Problem set:
1. Answer these questions using the passage about the Israel Free Loan Association.
(a) In which city is the association based?
(b) From which country did Anna Carmi immigrate?
(c) How large was the loan that Meir and Vivian Banita received?
2. Reproduce the passage about the Israel Free Loan Association word for word, from "The brochure of" to "chair for washing.".

Page extract:

++++++++++

The brochure of the Jerusalem-based Israel Free Loan Association (IFLA) is filled with photos of its smiling recipients and their success stories.
Anna Carmi, an immigrant from Russia, has received several loans to help her expand her ceramics business in Jerusalem, including for a ceramics oven and electric infrastructure; Gigno and Sanayit Beyenah, an Ethiopian couple, received a loan to help them buy an apartment for their family of four; and David Banita, age 7, has cerebral palsy and is paralyzed in both his legs and arms and blind in one eye. His parents, Meir and Vivian Banita, received a NIS 18,000 ($4,658) loan from the IFLA to help them purchase a walker, wheelchair, and high chair for David’s eating and a plastic chair for washing.

++++++++++

Dataset excerpt:
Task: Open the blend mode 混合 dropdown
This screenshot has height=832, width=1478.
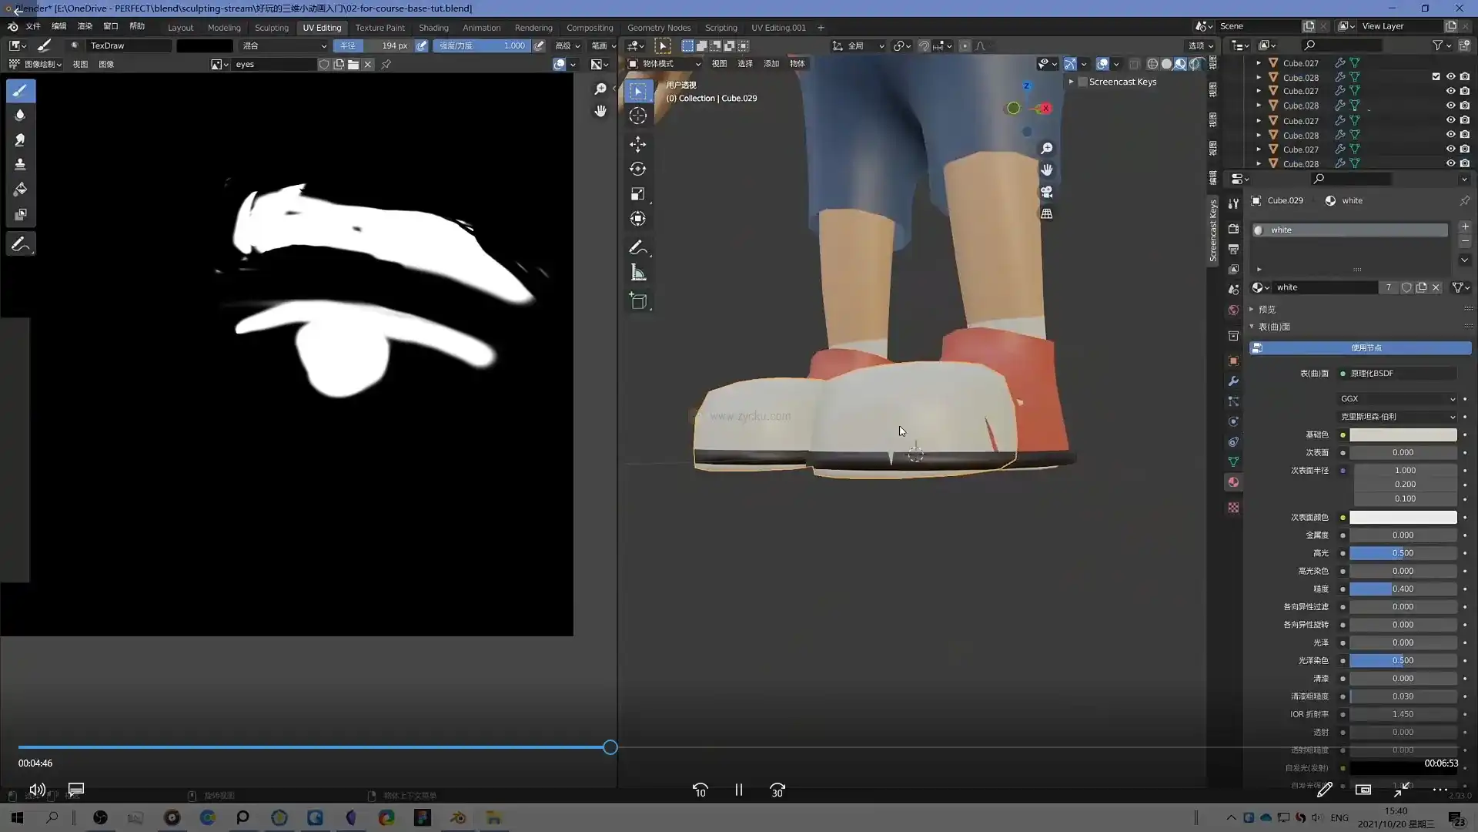Action: point(284,45)
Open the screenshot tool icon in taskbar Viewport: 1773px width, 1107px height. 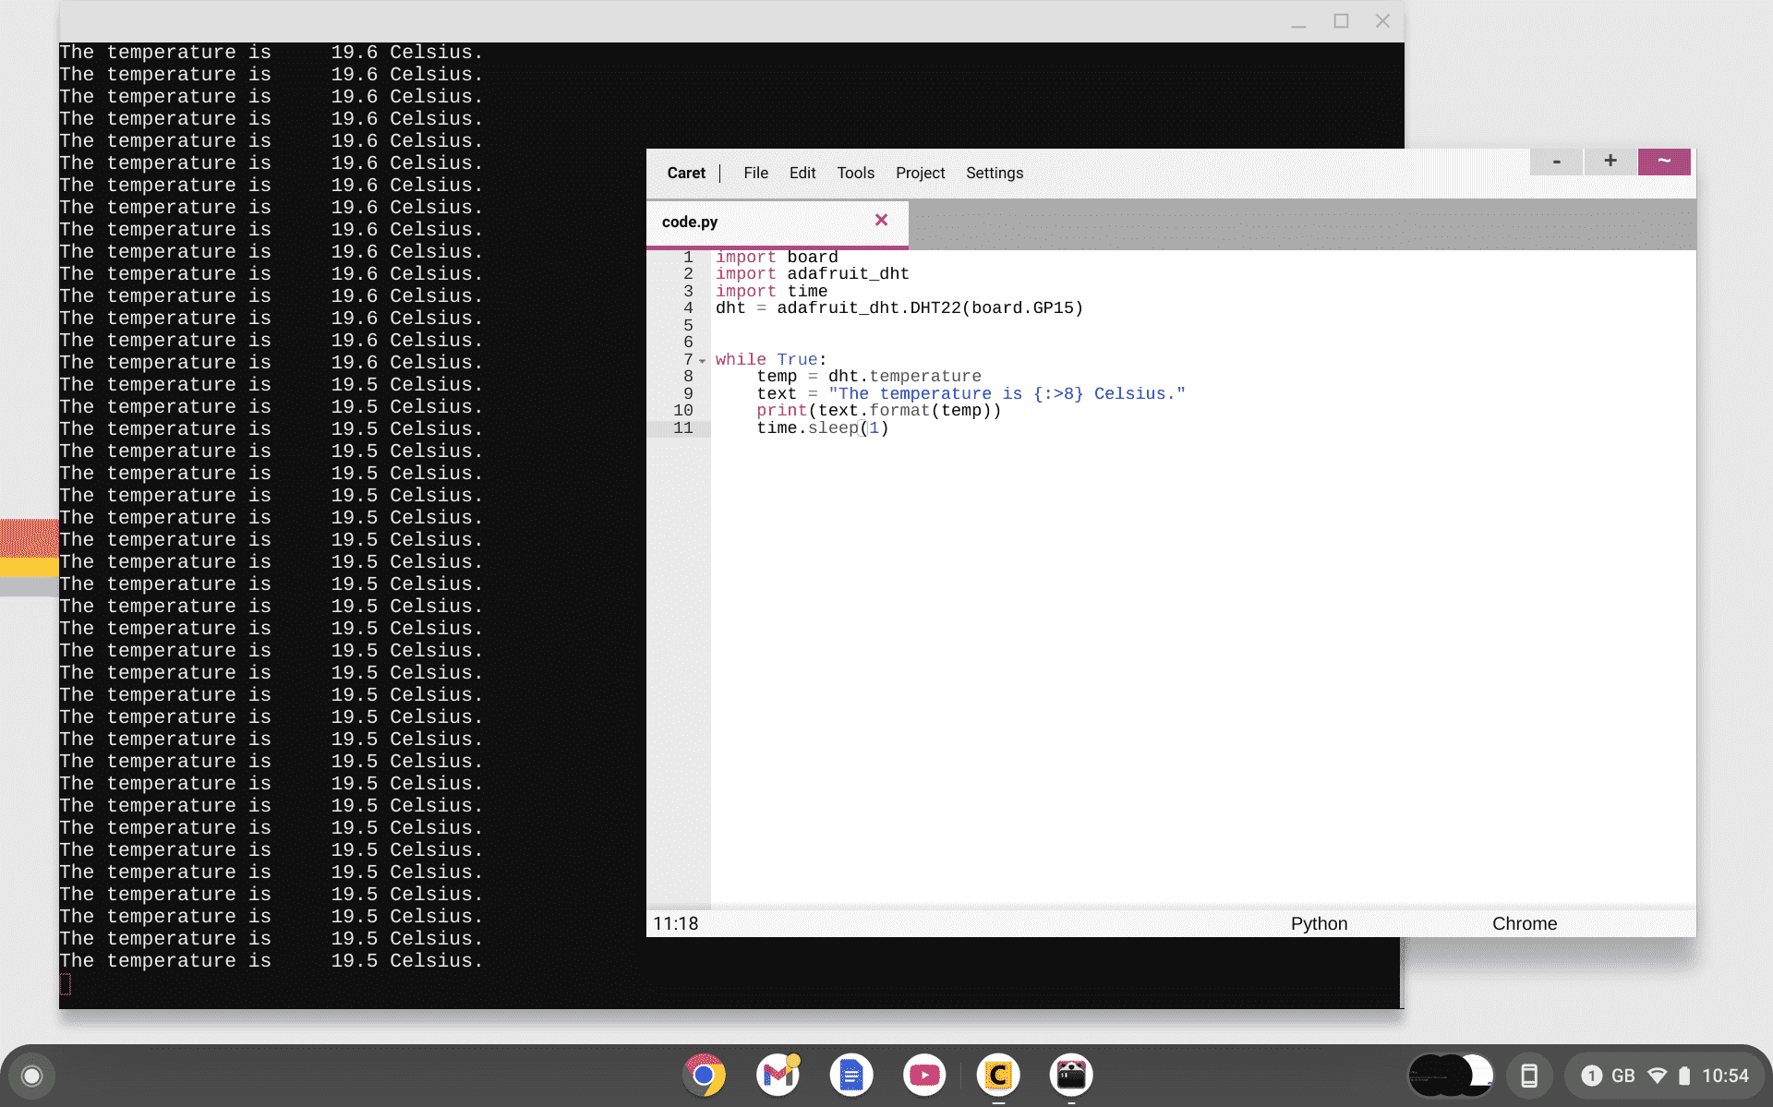[1071, 1075]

++++++++++

Full solutions:
1.
(a) Jerusalem
(b) Russia
(c) NIS 18,000 ($4,658)

2.
The brochure of the Jerusalem-based Israel Free Loan Association (IFLA) is filled with photos of its smiling recipients and their success stories.
Anna Carmi, an immigrant from Russia, has received several loans to help her expand her ceramics business in Jerusalem, including for a ceramics oven and electric infrastructure; Gigno and Sanayit Beyenah, an Ethiopian couple, received a loan to help them buy an apartment for their family of four; and David Banita, age 7, has cerebral palsy and is paralyzed in both his legs and arms and blind in one eye. His parents, Meir and Vivian Banita, received a NIS 18,000 ($4,658) loan from the IFLA to help them purchase a walker, wheelchair, and high chair for David’s eating and a plastic chair for washing.